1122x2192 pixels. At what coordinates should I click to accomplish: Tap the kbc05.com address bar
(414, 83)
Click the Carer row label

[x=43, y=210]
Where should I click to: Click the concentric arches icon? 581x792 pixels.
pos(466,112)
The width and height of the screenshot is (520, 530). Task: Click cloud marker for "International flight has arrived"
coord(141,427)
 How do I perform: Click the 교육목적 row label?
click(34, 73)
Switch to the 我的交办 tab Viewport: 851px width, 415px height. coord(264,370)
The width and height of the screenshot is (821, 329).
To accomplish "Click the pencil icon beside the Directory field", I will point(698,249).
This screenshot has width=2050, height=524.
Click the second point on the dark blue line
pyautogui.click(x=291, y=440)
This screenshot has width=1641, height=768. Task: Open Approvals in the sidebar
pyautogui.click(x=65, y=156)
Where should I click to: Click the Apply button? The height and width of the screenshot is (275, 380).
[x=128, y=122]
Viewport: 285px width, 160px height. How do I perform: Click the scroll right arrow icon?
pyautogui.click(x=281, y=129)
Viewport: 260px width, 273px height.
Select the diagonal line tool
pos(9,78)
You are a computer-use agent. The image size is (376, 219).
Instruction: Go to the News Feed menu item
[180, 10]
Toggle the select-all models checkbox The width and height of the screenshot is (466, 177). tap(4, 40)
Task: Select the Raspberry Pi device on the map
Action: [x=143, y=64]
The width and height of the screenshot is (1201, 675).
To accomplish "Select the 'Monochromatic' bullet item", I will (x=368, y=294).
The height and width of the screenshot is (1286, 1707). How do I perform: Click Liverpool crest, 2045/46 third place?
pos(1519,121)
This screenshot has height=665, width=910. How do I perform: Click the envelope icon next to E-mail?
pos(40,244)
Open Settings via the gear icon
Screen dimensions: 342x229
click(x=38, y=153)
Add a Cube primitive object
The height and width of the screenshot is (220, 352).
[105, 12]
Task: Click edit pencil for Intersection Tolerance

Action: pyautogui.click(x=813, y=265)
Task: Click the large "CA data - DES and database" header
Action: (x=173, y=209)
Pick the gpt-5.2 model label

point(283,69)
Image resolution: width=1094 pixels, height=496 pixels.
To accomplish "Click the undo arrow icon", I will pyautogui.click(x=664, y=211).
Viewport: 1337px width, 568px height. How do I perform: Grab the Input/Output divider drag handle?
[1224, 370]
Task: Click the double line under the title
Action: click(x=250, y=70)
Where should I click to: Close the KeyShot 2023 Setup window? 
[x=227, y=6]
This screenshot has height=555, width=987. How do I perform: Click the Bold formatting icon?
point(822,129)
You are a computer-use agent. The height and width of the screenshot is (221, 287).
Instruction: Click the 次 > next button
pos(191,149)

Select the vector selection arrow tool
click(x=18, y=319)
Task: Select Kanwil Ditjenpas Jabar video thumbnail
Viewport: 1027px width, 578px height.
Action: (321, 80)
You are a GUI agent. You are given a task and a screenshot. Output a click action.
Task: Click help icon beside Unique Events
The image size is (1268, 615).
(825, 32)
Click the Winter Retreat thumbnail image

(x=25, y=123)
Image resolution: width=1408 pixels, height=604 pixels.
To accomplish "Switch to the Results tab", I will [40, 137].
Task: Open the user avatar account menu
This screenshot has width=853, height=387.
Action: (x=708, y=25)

* Assignment
From the first line to the last, transcribe the listing exactly.

* The completed task
1122x2192 pixels. At what coordinates should I click to accomplish: Tap the kbc05.com address bar
(414, 83)
Click the Carer row label

[x=43, y=210]
Where should I click to: Click the concentric arches icon? 581x792 pixels.
pos(466,112)
The width and height of the screenshot is (520, 530). Task: Click cloud marker for "International flight has arrived"
coord(141,427)
 How do I perform: Click the 교육목적 row label?
click(34, 73)
Switch to the 我的交办 tab Viewport: 851px width, 415px height. coord(264,370)
The width and height of the screenshot is (821, 329).
To accomplish "Click the pencil icon beside the Directory field", I will point(698,249).
This screenshot has width=2050, height=524.
Click the second point on the dark blue line
pyautogui.click(x=291, y=440)
This screenshot has width=1641, height=768. Task: Open Approvals in the sidebar
pyautogui.click(x=65, y=156)
Where should I click to: Click the Apply button? The height and width of the screenshot is (275, 380).
[x=128, y=122]
Viewport: 285px width, 160px height. How do I perform: Click the scroll right arrow icon?
pyautogui.click(x=281, y=129)
Viewport: 260px width, 273px height.
Select the diagonal line tool
pos(9,78)
You are a computer-use agent. The image size is (376, 219).
Instruction: Go to the News Feed menu item
[180, 10]
Toggle the select-all models checkbox The width and height of the screenshot is (466, 177). tap(4, 40)
Task: Select the Raspberry Pi device on the map
Action: [x=143, y=64]
The width and height of the screenshot is (1201, 675).
To accomplish "Select the 'Monochromatic' bullet item", I will (x=368, y=294).
The height and width of the screenshot is (1286, 1707). How do I perform: Click Liverpool crest, 2045/46 third place?
pos(1519,121)
This screenshot has height=665, width=910. How do I perform: Click the envelope icon next to E-mail?
pos(40,244)
Open Settings via the gear icon
Screen dimensions: 342x229
click(x=38, y=153)
Add a Cube primitive object
The height and width of the screenshot is (220, 352).
[105, 12]
Task: Click edit pencil for Intersection Tolerance

Action: pyautogui.click(x=813, y=265)
Task: Click the large "CA data - DES and database" header
Action: (x=173, y=209)
Pick the gpt-5.2 model label

point(283,69)
Image resolution: width=1094 pixels, height=496 pixels.
To accomplish "Click the undo arrow icon", I will pyautogui.click(x=664, y=211).
Viewport: 1337px width, 568px height. How do I perform: Grab the Input/Output divider drag handle?
[1224, 370]
Task: Click the double line under the title
Action: click(x=250, y=70)
Where should I click to: Close the KeyShot 2023 Setup window? 
[x=227, y=6]
This screenshot has height=555, width=987. How do I perform: Click the Bold formatting icon?
point(822,129)
You are a computer-use agent. The height and width of the screenshot is (221, 287).
Instruction: Click the 次 > next button
pos(191,149)

Select the vector selection arrow tool
click(x=18, y=319)
Task: Select Kanwil Ditjenpas Jabar video thumbnail
Viewport: 1027px width, 578px height.
Action: (321, 80)
You are a GUI agent. You are given a task and a screenshot. Output a click action.
Task: Click help icon beside Unique Events
The image size is (1268, 615).
(825, 32)
Click the Winter Retreat thumbnail image

(x=25, y=123)
Image resolution: width=1408 pixels, height=604 pixels.
To accomplish "Switch to the Results tab", I will [40, 137].
Task: Open the user avatar account menu
This screenshot has width=853, height=387.
Action: (x=708, y=25)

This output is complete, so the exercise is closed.